=== ACTION ITEM ===
Among the entries below, how many lines include the string "will"? Answer with only the number.

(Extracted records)
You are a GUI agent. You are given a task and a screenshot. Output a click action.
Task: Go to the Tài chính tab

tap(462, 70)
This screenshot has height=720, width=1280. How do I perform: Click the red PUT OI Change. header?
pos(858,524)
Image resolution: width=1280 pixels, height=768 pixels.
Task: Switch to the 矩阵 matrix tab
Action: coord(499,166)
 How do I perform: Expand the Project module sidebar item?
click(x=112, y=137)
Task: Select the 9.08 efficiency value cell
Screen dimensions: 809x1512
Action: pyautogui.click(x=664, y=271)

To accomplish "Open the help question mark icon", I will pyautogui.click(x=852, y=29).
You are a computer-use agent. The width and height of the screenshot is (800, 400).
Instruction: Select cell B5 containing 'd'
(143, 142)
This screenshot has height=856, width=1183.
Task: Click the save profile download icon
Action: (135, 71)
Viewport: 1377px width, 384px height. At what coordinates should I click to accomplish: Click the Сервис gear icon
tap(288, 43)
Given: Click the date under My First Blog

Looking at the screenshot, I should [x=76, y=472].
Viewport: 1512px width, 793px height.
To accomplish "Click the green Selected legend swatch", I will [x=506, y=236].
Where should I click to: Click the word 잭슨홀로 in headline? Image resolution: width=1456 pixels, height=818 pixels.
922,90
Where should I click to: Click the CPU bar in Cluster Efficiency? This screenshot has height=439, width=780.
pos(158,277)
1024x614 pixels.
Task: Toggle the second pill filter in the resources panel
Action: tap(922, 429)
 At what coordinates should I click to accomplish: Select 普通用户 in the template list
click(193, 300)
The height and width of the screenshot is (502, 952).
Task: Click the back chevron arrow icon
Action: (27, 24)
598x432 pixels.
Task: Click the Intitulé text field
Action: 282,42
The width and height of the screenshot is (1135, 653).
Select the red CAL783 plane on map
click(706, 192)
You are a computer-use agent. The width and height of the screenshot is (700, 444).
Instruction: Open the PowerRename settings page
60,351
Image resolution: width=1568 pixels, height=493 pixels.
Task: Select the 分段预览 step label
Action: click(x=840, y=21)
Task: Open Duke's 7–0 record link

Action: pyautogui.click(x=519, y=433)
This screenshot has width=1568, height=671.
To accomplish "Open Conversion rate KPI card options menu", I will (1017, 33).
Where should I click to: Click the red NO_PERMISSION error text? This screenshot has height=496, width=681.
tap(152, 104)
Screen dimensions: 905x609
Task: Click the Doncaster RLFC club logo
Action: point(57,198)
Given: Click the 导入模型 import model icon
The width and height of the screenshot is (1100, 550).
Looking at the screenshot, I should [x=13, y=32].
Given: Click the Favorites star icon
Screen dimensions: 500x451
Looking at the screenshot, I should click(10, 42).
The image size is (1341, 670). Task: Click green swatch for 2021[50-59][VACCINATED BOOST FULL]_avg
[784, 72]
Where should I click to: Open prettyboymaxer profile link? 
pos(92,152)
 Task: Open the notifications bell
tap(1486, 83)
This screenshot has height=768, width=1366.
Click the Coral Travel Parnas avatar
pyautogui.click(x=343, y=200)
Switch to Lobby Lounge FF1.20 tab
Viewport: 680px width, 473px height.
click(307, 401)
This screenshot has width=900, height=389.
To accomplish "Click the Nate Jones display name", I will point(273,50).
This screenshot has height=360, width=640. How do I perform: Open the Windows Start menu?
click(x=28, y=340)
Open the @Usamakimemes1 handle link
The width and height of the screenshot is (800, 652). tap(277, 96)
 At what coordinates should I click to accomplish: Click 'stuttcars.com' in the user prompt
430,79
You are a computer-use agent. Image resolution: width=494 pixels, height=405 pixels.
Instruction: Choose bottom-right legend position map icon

=== TASK RESULT ===
4